そんな事態をなんとか平和的に解決して繁栄を取り戻した25世紀、人工都市に住む陸上民の国家連合と遺伝子改変で海に適応した海上民との間で新たな確執が生まれます。遺伝子改変で生み出された獣舟の存在も不穏な動きを見せています。
そんな状況を解消しようと東奔西走する主人公の青澄誠司は、ある海上民の集団の長(オサ)を務めるツキソメと会い、陸上社会と海上社会の諍いを無くそうと働きかけますが、政府官僚同士の諍いと国家連合の思惑が障壁となって立ち塞がります。

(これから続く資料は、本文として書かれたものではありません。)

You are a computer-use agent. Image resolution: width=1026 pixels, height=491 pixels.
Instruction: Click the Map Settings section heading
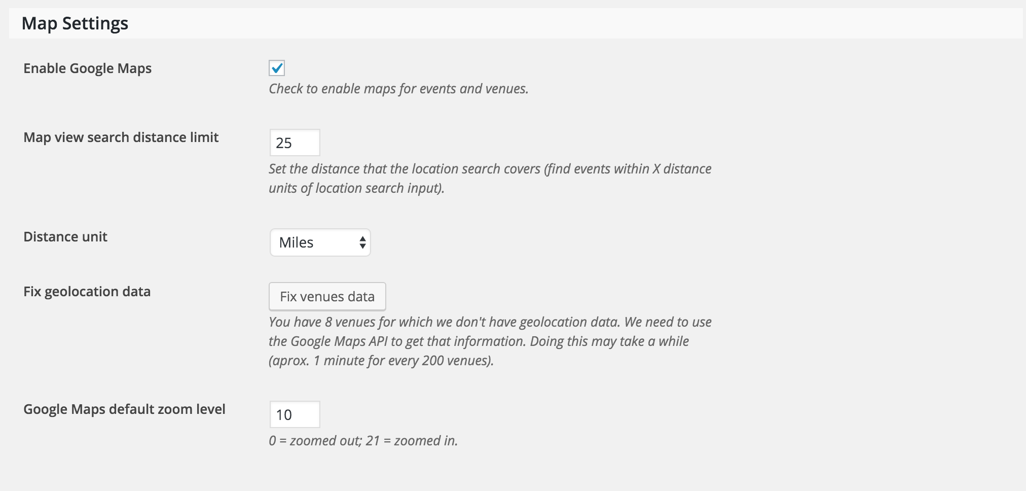pyautogui.click(x=75, y=23)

物語はそんな葛藤を中心に進みますが、事態は違う方向に進み、せっかくの繁栄を取り戻した人類の存亡に関わることに・・
続編の「深紅の碑文」も味わい深いです。
前作のその後、大異変と呼ばれる地球規模の地殻変動が迫ってます。それがいつになるか不確定ななか、資源をめぐる国家の対立や陸上民と海上民の対立が深刻化し、武力衝突が頻発。
同じ滅亡するのであれば、人類がいがみ合ったままよりも笑い合っているほうが救われるはず。そんな信念のもと、一触即発の状況を憂慮した青澄誠司は、自ら救援団体を立ち上げ理事長となり、ここでも東奔西走します。